WINSLOW HOMER (1836-1910)
WINSLOW HOMER (1836-1910)

Three canoeists, Lake St. John, Province of Quebec (c.1895)

细节
WINSLOW HOMER (1836-1910)
Homer, Winslow
Three canoeists, Lake St. John, Province of Quebec (c.1895)
Gelatin silver print enlargement from the original "Kodak". Circa 1904.
12in. (35cm.), diameter.

拍品专文

The following four lots of photographs by the American painter Winslow Homer are unique in many ways. While Homer's enthusiastic grasp of photography is known and documented, virtually all photographs by Homer are held by the Bowdoin College Museum of Art, Bowdoin, Maine. This is the first time photographic works by Homer have been offered for sale at auction, and, to the best of our knowledge, ever.

Their unusual size - enlargements made from the first Kodak snapshots - also represents what is most likely the first time works of this nature have ever been sold at auction. According to Philip Beam, the respected Homer scholar, former curator and author of Winslow Homer at Prout's Neck, these enlargements are unique in the known body of Homer's photographs. There are no other prints of this size in the Homer collection at the Bowdoin College Museum of Art. While it is known that Kodak offered an enlarging service from the time the company revolutionized amateur photography with the "Kodak" and photoprocessing through the mail, it is not known if these particular prints were made by Kodak or another laboratory.

The four prints, along with a fifth that the Society is retaining, were discovered while cataloguing the contents of the Reed Homestead attic, a property that is part of the Townsend Historical Society. Homer's brother Charles and his wife lived in West Townsend and Homer was a frequent visitor.
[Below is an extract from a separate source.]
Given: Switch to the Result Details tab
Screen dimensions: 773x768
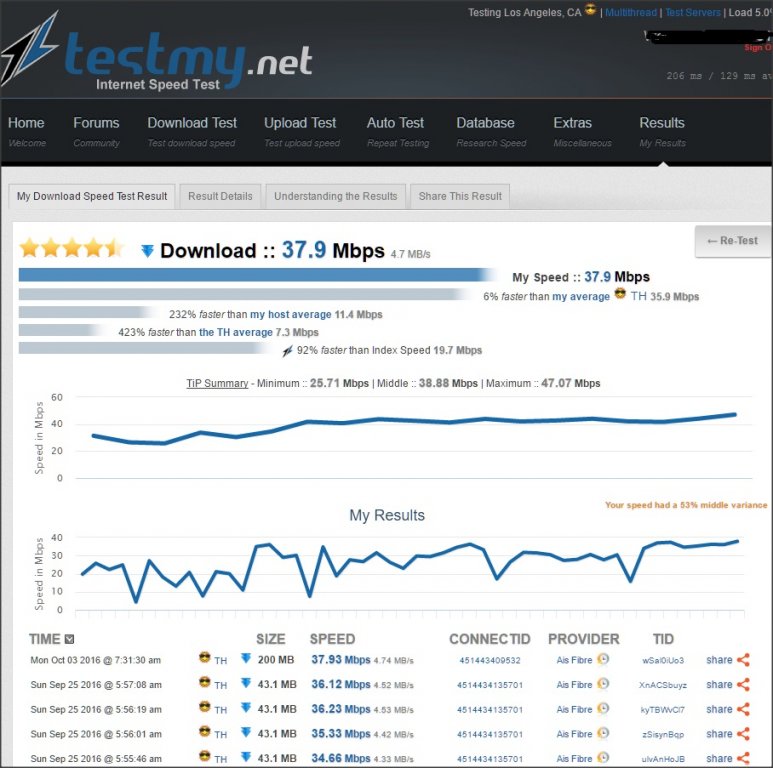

The following comments on the photographs are written by Dr. Paul Provost, Christie's Department Head of American Paintings and Sculpture:

"Like many late nineteenth-century American painters, Winslow Homer was fascinated by the medium of photography. The new medium of continuous tone in black and white allowed the artist to explore the world around him with new pictorial means not available in traditional drawing or painting media.

The inherent qualities of photography naturally suited the painter. As a young artist he was apprenticed to the Boston lithography firm of John Bufford & Sons - an early experience that would shape his approach to expression in a graphic style. From 1875-1885 Homer created an extensive oeuvre of drawings in black and white materials such as charcoal, chalk and white gouache that he exhibited and sold as independent works of art. And later in his career during the 1890s - the period that coincides with his forays into photography - Homer created a series of silvery, monochromatic wash drawings that were intended for reproduction as high-quality lithographs. This life-long interest in black and white media likewise found natural expression in photography.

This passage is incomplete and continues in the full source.